### GIVEN TEXT
--- Start ---
Type
- Type: Unicameral

History
- Established: 1975
- Disbanded: 1979
- Preceded by: 7th Northwest Territories Legislative Council
- Succeeded by: 9th Northwest Territories Legislative Assembly
- Seats: 15

Elections
- Last election: 1975

Meeting place
- Yellowknife

= 8th Northwest Territories Legislative Assembly =

The 8th Northwest Territories Legislative Assembly was the 15th assembly of the territorial government. The assembly lasted from 1975 until 1979. This was the first all elected council of the Northwest Territories since the 5th North West Assembly from 1902 to 1905. In honor of this achievement the Council renamed themselves the Legislative Assembly of the Northwest Territories despite still being officially called the Council of the Northwest Territories under the Northwest Territories Act.
--- End ---
### STATED PROBLEM
Reproduce the passage from the 8th Northwest Territories Legislative Assembly text that runs between "Meeting place" and "Northwest Territories Act.", inclusive.

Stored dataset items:
--- Start ---
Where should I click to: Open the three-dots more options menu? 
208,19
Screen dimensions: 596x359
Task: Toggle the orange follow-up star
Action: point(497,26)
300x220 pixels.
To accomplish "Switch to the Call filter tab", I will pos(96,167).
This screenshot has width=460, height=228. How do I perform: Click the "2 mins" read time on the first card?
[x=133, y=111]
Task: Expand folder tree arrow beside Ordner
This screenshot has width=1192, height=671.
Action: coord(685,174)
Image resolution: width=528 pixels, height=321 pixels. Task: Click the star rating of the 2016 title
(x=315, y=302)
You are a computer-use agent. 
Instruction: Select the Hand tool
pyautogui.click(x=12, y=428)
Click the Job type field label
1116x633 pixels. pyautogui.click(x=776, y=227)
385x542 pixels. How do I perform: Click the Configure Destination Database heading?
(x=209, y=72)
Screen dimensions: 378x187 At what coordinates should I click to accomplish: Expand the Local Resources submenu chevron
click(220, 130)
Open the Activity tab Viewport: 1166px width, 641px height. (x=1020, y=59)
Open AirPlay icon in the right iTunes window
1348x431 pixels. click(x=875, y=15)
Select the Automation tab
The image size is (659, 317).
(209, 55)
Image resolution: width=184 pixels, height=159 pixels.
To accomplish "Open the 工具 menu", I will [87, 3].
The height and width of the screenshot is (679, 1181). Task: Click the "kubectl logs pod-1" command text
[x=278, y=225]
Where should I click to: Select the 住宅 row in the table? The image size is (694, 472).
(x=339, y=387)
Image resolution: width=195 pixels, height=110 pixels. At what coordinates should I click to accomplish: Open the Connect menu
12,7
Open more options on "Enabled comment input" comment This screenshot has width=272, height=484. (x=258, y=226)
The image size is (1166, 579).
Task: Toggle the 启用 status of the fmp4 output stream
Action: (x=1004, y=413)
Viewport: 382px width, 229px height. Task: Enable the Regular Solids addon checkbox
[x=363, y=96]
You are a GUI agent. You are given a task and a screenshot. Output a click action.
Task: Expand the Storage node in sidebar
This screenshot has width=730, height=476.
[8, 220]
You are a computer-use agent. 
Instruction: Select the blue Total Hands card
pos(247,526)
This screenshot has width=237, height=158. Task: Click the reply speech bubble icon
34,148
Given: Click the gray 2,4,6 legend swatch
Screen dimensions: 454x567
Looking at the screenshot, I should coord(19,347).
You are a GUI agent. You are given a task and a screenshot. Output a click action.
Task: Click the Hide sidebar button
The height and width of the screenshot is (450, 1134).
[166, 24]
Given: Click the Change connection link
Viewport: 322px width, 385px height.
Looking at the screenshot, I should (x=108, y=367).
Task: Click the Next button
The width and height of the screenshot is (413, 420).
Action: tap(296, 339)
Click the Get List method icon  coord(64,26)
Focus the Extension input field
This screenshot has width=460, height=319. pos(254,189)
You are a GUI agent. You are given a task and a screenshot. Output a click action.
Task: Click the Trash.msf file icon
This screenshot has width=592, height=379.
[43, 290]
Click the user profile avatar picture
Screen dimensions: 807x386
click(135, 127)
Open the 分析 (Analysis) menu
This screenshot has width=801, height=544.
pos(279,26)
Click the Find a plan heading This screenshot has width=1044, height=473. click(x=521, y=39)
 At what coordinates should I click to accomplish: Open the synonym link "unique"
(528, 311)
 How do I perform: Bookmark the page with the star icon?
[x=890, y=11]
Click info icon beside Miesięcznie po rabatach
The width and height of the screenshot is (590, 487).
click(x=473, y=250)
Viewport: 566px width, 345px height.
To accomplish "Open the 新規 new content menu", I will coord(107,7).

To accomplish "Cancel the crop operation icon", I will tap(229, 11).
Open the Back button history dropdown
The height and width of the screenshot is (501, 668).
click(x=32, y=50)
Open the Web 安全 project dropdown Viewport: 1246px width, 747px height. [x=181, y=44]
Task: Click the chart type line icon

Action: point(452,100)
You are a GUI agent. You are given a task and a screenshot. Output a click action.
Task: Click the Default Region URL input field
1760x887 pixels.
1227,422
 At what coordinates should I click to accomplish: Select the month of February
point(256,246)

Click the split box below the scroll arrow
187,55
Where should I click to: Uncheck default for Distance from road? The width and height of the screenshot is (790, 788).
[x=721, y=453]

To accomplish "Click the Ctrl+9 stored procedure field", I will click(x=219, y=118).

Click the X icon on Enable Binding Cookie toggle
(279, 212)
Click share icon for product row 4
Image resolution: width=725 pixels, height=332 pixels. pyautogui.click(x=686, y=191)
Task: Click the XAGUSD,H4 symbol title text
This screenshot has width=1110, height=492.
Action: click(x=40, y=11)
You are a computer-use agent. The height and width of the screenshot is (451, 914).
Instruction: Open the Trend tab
--- End ---
### ANSWER TO THE EXERCISE
Meeting place
- Yellowknife

= 8th Northwest Territories Legislative Assembly =

The 8th Northwest Territories Legislative Assembly was the 15th assembly of the territorial government. The assembly lasted from 1975 until 1979. This was the first all elected council of the Northwest Territories since the 5th North West Assembly from 1902 to 1905. In honor of this achievement the Council renamed themselves the Legislative Assembly of the Northwest Territories despite still being officially called the Council of the Northwest Territories under the Northwest Territories Act.